The average salary for all levels of pharmaceutical reps is $62,400 with another $19,300 in cash bonuses. That still compares
favorably to what other industries pay, although the gap is diminishing.
More than 80 percent of responding companies make salary structure adjustments in response to the competitive market, even
though most look to attract talent on the strength of the variable portion of pay. The median salary structure increase for
the first half of 2005 is expected to be 3 percent, which represents a slight decline for most job levels from last year's
Compression, or a lack of salary differentiation between what new hires and tenured sales people make, continues to be an
issue. Although 12 percent of the respondents cited it as a reason for making salary structure adjustments (up from 5 percent
last year), the Hay Group's experience suggests that compression may actually be occurring in many more unsuspecting companies.
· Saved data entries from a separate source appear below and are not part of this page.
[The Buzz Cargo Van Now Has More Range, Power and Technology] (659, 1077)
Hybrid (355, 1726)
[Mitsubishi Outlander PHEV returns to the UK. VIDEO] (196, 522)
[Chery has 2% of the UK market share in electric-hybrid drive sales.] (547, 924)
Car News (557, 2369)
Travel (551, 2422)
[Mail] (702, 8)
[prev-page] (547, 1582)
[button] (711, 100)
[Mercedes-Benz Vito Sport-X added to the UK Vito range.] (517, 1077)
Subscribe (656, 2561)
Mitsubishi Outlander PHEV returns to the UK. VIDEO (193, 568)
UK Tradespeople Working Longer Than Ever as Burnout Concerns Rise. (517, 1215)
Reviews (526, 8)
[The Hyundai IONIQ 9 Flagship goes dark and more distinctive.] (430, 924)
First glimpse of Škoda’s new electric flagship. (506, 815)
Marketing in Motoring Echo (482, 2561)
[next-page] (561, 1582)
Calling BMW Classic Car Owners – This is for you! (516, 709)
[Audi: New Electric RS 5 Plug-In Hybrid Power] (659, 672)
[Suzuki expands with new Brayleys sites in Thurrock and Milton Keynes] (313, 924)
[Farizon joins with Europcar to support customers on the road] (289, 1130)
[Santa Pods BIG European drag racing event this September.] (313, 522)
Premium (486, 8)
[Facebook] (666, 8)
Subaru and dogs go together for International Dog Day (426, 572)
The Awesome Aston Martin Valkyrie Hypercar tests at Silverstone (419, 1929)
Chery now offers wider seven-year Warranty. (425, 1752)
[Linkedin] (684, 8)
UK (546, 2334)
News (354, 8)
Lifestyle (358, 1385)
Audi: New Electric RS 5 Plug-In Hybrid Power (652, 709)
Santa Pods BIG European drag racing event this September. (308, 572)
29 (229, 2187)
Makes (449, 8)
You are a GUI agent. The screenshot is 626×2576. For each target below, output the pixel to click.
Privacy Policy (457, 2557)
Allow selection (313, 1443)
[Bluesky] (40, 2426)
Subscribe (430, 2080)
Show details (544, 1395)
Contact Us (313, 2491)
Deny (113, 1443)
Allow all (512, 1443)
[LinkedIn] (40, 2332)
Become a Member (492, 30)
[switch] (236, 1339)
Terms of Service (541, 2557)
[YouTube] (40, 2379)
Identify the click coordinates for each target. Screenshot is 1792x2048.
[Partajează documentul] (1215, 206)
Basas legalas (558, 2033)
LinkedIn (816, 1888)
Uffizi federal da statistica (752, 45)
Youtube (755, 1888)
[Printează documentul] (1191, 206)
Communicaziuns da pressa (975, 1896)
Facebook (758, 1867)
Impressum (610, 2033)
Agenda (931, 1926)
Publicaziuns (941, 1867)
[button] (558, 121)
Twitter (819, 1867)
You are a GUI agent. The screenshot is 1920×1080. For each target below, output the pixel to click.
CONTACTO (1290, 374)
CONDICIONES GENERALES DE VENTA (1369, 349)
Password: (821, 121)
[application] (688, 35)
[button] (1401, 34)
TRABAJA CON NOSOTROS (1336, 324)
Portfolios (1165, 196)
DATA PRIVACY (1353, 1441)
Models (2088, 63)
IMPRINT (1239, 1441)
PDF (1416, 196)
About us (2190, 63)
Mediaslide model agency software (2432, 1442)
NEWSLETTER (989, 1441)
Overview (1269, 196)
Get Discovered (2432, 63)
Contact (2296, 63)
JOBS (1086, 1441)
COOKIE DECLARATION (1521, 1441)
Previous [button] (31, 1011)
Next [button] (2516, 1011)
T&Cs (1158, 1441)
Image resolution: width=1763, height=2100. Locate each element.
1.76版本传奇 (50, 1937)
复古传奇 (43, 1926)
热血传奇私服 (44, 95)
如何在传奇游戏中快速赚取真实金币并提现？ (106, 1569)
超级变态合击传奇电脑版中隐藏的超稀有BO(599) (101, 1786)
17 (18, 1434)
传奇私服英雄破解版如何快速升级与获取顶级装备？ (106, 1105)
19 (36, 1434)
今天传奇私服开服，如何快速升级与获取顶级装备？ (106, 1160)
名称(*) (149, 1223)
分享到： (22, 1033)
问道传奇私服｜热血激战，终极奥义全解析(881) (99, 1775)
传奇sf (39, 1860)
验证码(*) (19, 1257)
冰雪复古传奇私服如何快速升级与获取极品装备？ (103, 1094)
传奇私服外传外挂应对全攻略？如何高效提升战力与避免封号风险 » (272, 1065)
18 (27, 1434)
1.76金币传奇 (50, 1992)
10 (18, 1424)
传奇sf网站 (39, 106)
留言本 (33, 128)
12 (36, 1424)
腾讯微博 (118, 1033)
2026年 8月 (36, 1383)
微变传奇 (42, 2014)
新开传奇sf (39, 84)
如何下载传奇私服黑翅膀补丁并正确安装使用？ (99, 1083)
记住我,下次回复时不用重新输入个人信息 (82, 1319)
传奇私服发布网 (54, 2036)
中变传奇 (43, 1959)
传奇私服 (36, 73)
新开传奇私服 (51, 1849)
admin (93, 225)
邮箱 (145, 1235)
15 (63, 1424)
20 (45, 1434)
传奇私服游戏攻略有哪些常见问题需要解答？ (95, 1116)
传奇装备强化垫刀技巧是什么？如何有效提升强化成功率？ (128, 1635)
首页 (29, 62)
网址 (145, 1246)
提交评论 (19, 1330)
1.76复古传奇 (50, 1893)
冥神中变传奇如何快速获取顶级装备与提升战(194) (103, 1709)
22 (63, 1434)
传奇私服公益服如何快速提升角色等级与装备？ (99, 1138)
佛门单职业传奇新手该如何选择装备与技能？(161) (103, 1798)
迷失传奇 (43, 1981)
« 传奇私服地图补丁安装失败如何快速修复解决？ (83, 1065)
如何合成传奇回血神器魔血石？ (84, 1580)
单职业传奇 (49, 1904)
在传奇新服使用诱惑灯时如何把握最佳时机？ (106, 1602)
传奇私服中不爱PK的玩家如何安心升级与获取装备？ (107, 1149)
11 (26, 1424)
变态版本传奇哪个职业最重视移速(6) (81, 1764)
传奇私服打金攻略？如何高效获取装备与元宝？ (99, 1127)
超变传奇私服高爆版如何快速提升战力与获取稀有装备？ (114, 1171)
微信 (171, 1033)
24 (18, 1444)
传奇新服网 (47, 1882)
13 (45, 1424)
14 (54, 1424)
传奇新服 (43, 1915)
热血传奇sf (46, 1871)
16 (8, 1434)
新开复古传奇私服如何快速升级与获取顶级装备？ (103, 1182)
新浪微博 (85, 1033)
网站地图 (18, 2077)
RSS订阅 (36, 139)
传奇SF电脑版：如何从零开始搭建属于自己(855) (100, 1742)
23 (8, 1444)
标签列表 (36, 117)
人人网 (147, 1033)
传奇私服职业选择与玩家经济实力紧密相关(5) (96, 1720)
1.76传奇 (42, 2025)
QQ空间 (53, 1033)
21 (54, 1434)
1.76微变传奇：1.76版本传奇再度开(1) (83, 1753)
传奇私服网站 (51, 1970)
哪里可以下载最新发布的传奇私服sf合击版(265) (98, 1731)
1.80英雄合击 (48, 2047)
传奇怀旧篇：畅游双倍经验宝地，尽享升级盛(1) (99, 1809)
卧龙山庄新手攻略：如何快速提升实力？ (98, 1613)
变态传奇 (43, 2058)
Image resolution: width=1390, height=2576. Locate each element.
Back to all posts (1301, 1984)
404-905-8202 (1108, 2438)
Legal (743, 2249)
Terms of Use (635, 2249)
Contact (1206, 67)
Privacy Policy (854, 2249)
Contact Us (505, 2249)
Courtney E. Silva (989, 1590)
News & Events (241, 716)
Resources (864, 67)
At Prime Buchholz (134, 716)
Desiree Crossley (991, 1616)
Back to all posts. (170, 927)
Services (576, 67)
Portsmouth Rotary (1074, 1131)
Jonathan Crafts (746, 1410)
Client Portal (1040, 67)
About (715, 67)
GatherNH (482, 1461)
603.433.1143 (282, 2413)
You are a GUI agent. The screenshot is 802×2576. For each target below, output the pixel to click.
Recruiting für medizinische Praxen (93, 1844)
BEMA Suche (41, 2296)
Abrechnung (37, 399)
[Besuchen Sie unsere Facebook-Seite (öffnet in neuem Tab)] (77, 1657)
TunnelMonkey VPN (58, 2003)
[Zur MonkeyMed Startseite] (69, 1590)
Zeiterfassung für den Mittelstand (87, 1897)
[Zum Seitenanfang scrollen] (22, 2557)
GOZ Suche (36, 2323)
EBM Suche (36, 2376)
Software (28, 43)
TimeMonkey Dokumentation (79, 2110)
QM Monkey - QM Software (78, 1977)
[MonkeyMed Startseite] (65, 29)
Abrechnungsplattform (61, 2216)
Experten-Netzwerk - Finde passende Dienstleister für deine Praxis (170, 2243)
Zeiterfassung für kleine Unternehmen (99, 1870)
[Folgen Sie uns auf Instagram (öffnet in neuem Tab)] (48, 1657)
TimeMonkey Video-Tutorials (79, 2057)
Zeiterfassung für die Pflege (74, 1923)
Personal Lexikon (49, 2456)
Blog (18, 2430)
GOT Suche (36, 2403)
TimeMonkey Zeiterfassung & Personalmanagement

Companies should perform analyses of actual pay to be sure that compression has not crept into their structure.
Companies are forecasting that their merit increase budgets will remain at 4 percent in the coming year. The factors that
determine the amount of a person's merit increase are changing—and not necessarily for the better. The use of bonus results
to determine merit raises increased from 37 percent in 2002 to 43 percent in 2003 and to 64 percent in 2004. At the same time,
fewer companies are relying on core values and compa-ratios to make merit-increase decisions. (A compa-ratio divides an employee's
base salary by the salary midpoint for the particular job and level. The ratio shows an individual's position within their
current pay grade.)
The inference is that companies lack confidence in their performance management plans and are relying, by default, on the
existing quantitative measures built into their incentive compensation plans. The implication is that the incentive plan had
better be well conceived because it is doing double duty. And, the message is that sales results are what matter first, second,
The Incentive Factor
Companies regard the variable portion of pay as more important in attracting sales reps than base salary. Although they want
to be competitive with base salary, they want to be even more competitive with incentive compensation.
Between 2003 and 2004, companies shifted their goals when it came to setting base salary relative to the market. In 2003,
42 percent aimed to set their base salaries for sales reps between the 75th and 90th percentiles of the market. In 2004, only
19 percent of the participating companies did, and the percent aiming for the median rose from 39 to 69.
In contrast, 58 percent attempt to set their total cash compensation above the median. Absolutely no one aims below the median,
so the "median" is merely a mirage that is constantly moving. Companies that set their total compensation at what they believe
to be the median will, in actuality, be targeting below the market and will not be competitive after all.
Incentive compensation should be used to differentiate pay based on performance, but survey results show that pharma companies
may be spreading the wealth too equally. Ideally, the highest performing reps should receive an incentive payout double that
of the average performer, and the lowest performing reps simply should not receive incentive compensation at all. In practice,
companies are compensating top performers only 50 percent more than average performers and are overpaying poor performers.
(See "Lacking Incentive,")
Incumbents in product management roles enjoyed substantial increases in their incentive compensation between 2003 and 2004,
reflecting the growing importance of the function to market results. The increases were most substantial among lower-level
positions. Associate product managers saw a whopping 28 percent increase while product managers and market research managers
received an average 16 percent hike. (See "Product Management Pays," )
Quality Versus Quantity
Many pharma companies continue to use relative ranking of salespeople's results to force the distribution of the incentive
budget. After falling in popularity during the past few years, use of ranking as the primary payout modifier increased from
18 percent in 2003 to 25 percent in 2004. The use of ranking as a partial modifier increased from 19 percent in 2003 to about
27 percent in 2004. (See "Ranking Reps on the Rise," ) Apparently for some companies, the ease of making payout decisions
in this manner and the safeguard it provides against exceeding the incentive budget outweighs the negative consequences of
fostering internal competition among reps.